WORK TO BE COMPLETED:
Copy exactly and only the lines running from the one that contains "Given: Activate StealthBrowser" to the final line of the data below, without the pictures.

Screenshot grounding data
__________
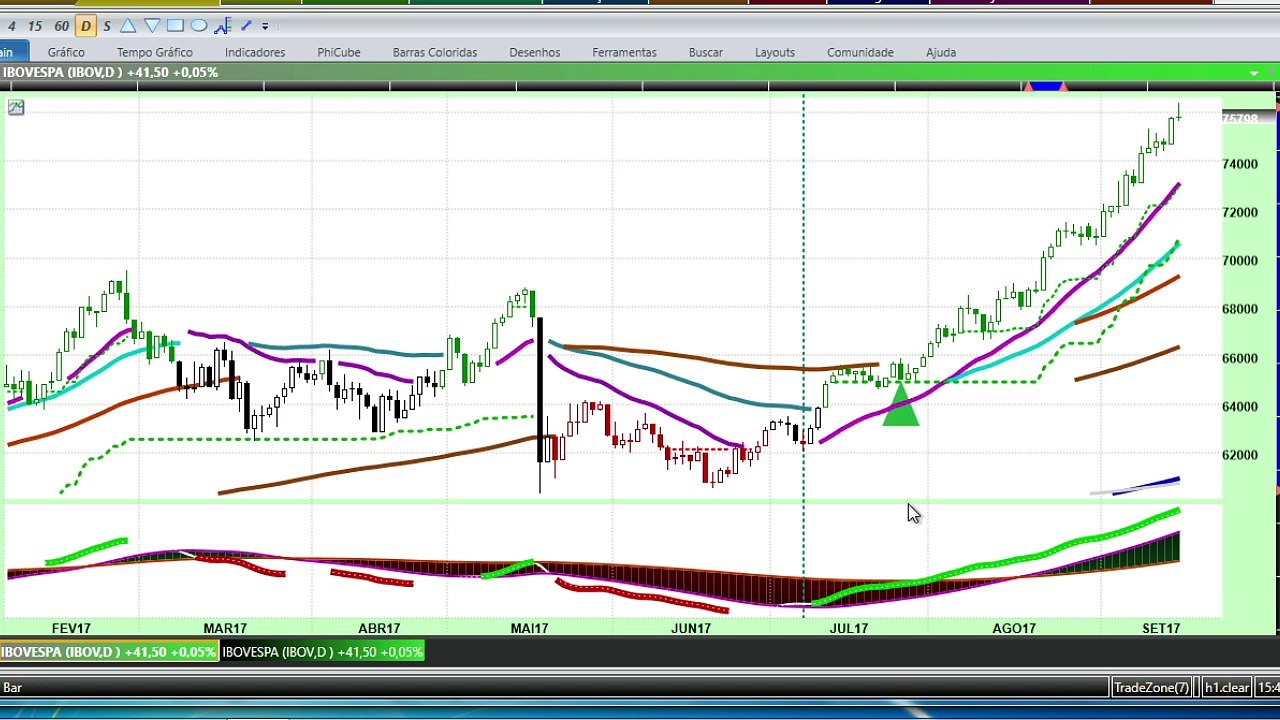Click the h1.clear status bar button
This screenshot has height=720, width=1280.
(1226, 687)

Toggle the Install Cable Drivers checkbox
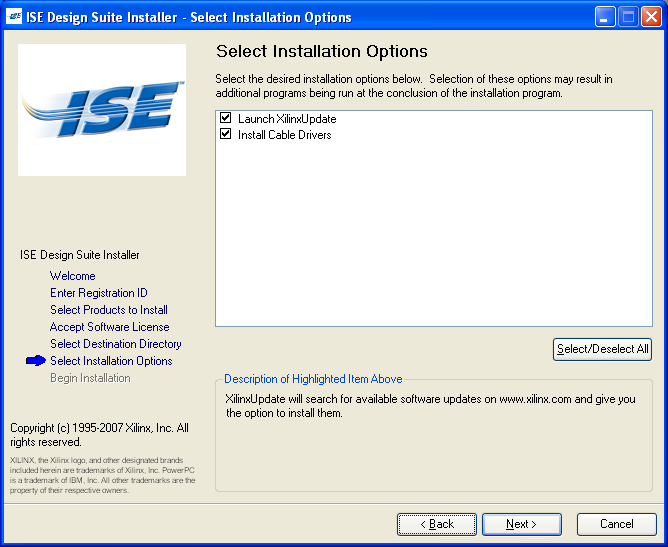click(x=226, y=135)
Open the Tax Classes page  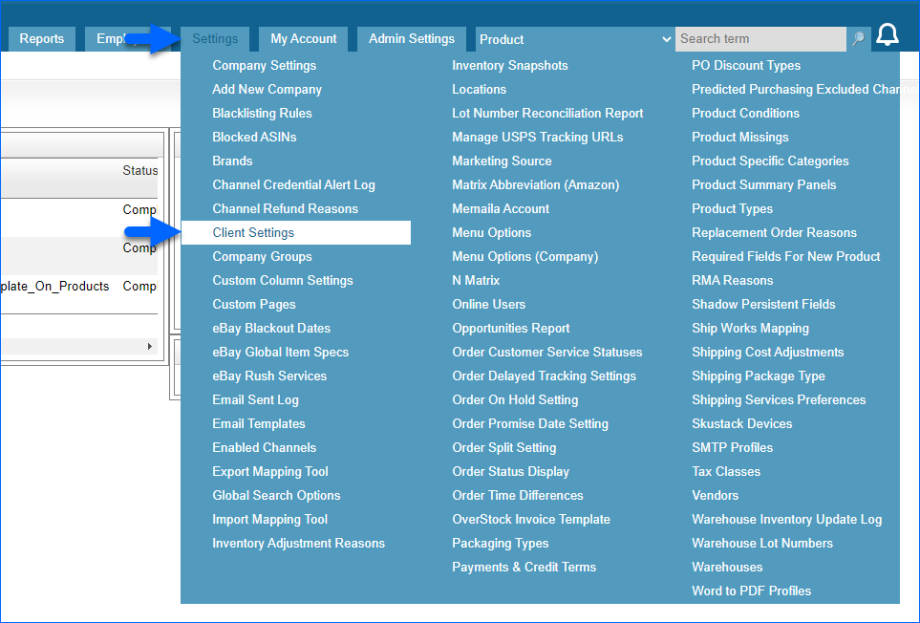(725, 471)
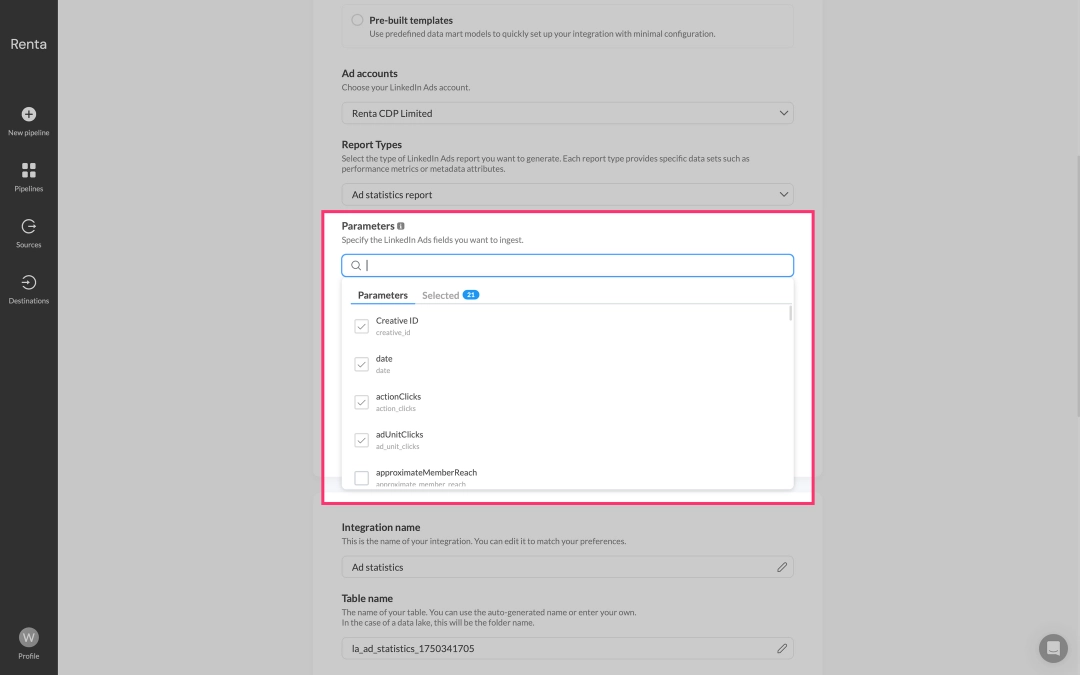Click the Renta logo
This screenshot has width=1080, height=675.
pos(29,43)
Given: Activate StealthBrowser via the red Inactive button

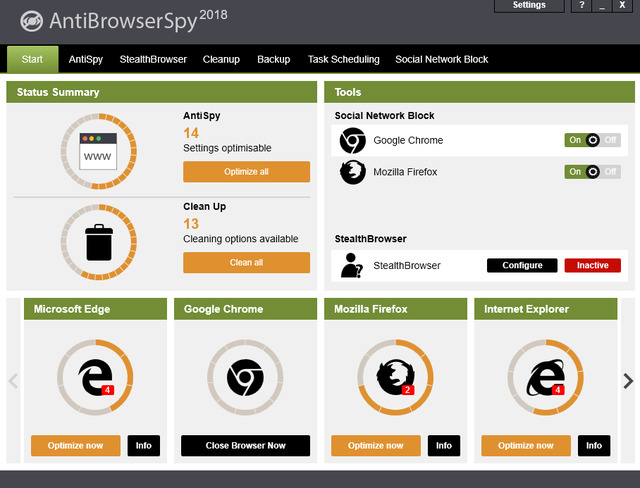Looking at the screenshot, I should (592, 265).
__________
ANSWER TO THE PROBLEM:
Given: Activate StealthBrowser via the red Inactive button

Looking at the screenshot, I should (592, 265).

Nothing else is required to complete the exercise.